On Mar. 2, Southern Ontario Lyric Opera produced a fully staged production of Don Giovanni. Under the artistic direction of maestro Sabatino Vacca, this relatively new company’s mandate is to promote “the magnificent world of operatic entertainment across Southern Ontario.” It has been exciting to watch SOLO operas develop from stand and sing, concert-form productions to more complex, fully staged creations.
To produce an effective Don Giovanni is no small feat, but SOLO managed to do this while maintaining the artistic integrity and genius of Mozart’s compelling drama/comedy. Maestro Vacca conducted the score with sensitivity and panache. From the first crashing D minor chord of the overture to the final scene’s complex ensemble, one had no doubt that Vacca was in sync with his players and his singers. The orchestra continues to improve under Vacca’s inspired leadership.

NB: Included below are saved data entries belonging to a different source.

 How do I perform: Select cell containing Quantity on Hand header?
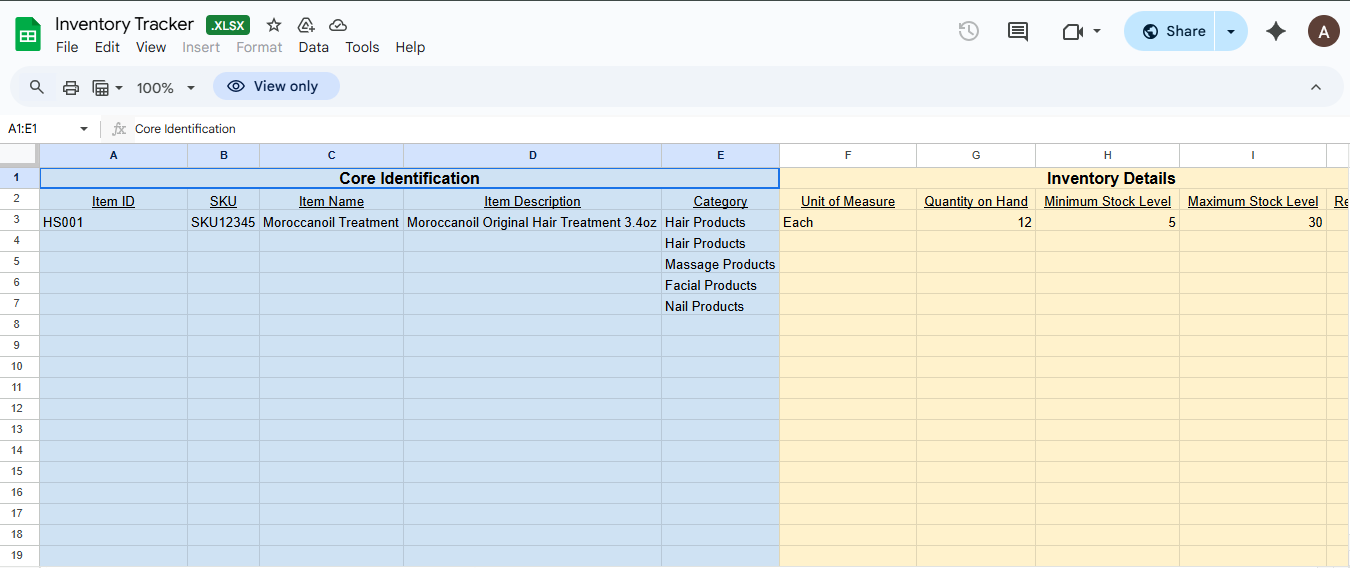pyautogui.click(x=975, y=201)
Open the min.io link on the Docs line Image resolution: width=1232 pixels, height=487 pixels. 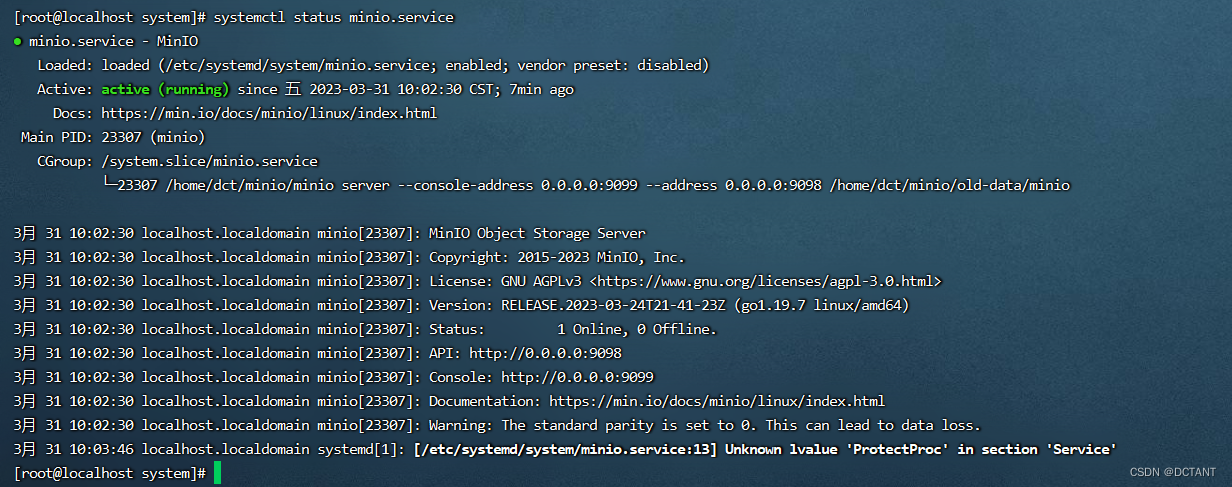click(269, 114)
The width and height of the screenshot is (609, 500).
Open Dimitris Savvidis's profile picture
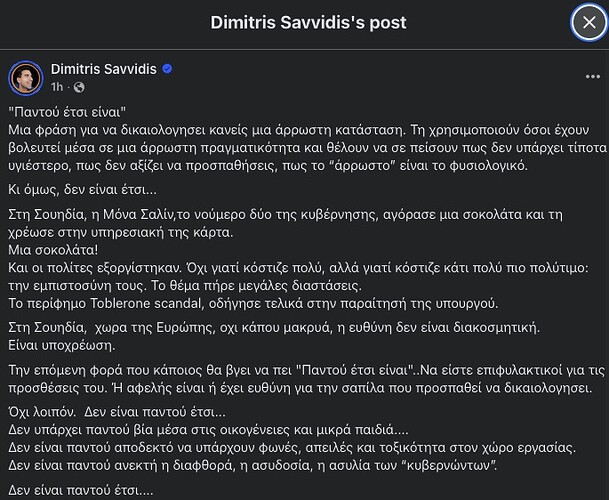point(26,78)
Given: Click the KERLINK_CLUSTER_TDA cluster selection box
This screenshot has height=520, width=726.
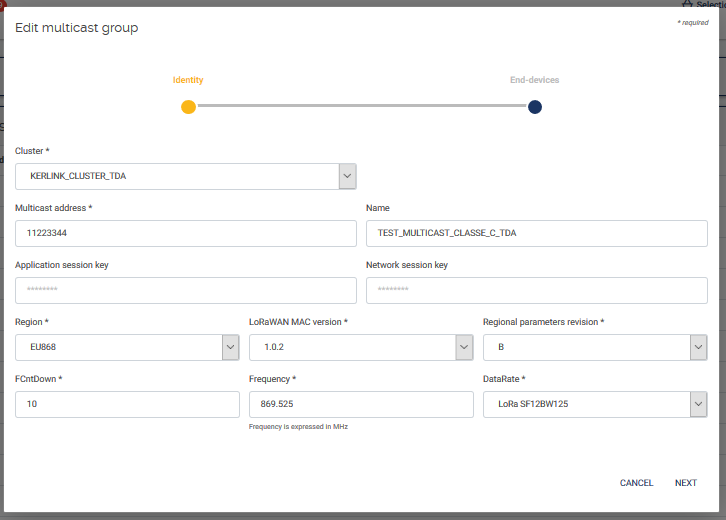Looking at the screenshot, I should click(177, 177).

The very nature of a regional opera company makes for an interesting variation in voices—from local artists at the beginning of their careers to seasoned professionals. John Holland (Leporello) was a fine actor and an excellent foil for Christopher Dunham’s lascivious Don. Holland was at his strongest when singing in ensemble numbers, and was particularly effective in the final death scene’s trio. Sara Papini was a physically beautiful and vocally impressive Donna Anna whose voice embraced both the drama and the vocal gymnastics that this difficult role requires. Susan Elizabeth Brown captured the pathos and comedy of Donna Elvira and her “Ah, che mi dice mai” was met with prolonged applause. Julie Ludwig made a lovely Zerlina, embodying the innocence of the role with her beguiling “Batti, batti, o bel Masetto.” Adam Sperry (Don Ottavio) and Ryan Hoffman (Masetto) were strong ensemble singers and were particularly impressive in the opera’s finale.
But the evening belonged to two singers—Dunham as the Don himself and Kyle Lehmann as the Commendatore. Watching Dunham’s stunning performance, it was hard to believe this was his first time playing the titular role—he was the embodiment of Mozart’s narcissistic seducer. Whether lasciviously licking his fingers after eating, leaning on a table ogling women, or reacting disdainfully to the ‘stone guest,’ Dunham held the audience’s rapt attention. From the dulcet tones of “Là ci darem la mano” to the explosive “Finch’han dal vino,” Dunham’s powerful and expressive voice easily handled the full range the role demanded.
Lehmann was a chilling Commendatore, leaving the audience wanting to hear more of his rich baritone voice. Don Giovanni’s death scene was superbly acted and beautifully sung by both Lehmann and Dunham. Given the sparse staging and the minimalistic lighting, the two singers were remarkable in their ability to make the supernatural scene believable and terrifying.
The SOLO chorus was in fine form and director Vincent Thomas was skilled in his management of crowd scenes and eliciting individual characterizations from chorus members. His fight scenes were particularly effective. Gabe Garziano’s sets were serviceable and were enhanced by Chris Humphries creative use of projections. Where regional companies often fall short of the mark is with the costuming. The chorus members were dressed in a mish mash of outfits, making one wonder in which era the opera was set. The leads’ outfits were equally confusing; Zerlina looked like she was dressed for a ’50s sock hop, while her fiancée Masetto’s costume was straight out of the 18th century. Every character onstage counts and the audience’s ability to discern anachronistic elements should never be underestimated.
Opera is a complex and expensive art form. Vacca and his SOLO team have been wise in their step by step approach to ramp up production values. They should be commended for bringing opera to Southern Ontario while also showcasing the talents of emerging and more experienced artists for regional audiences.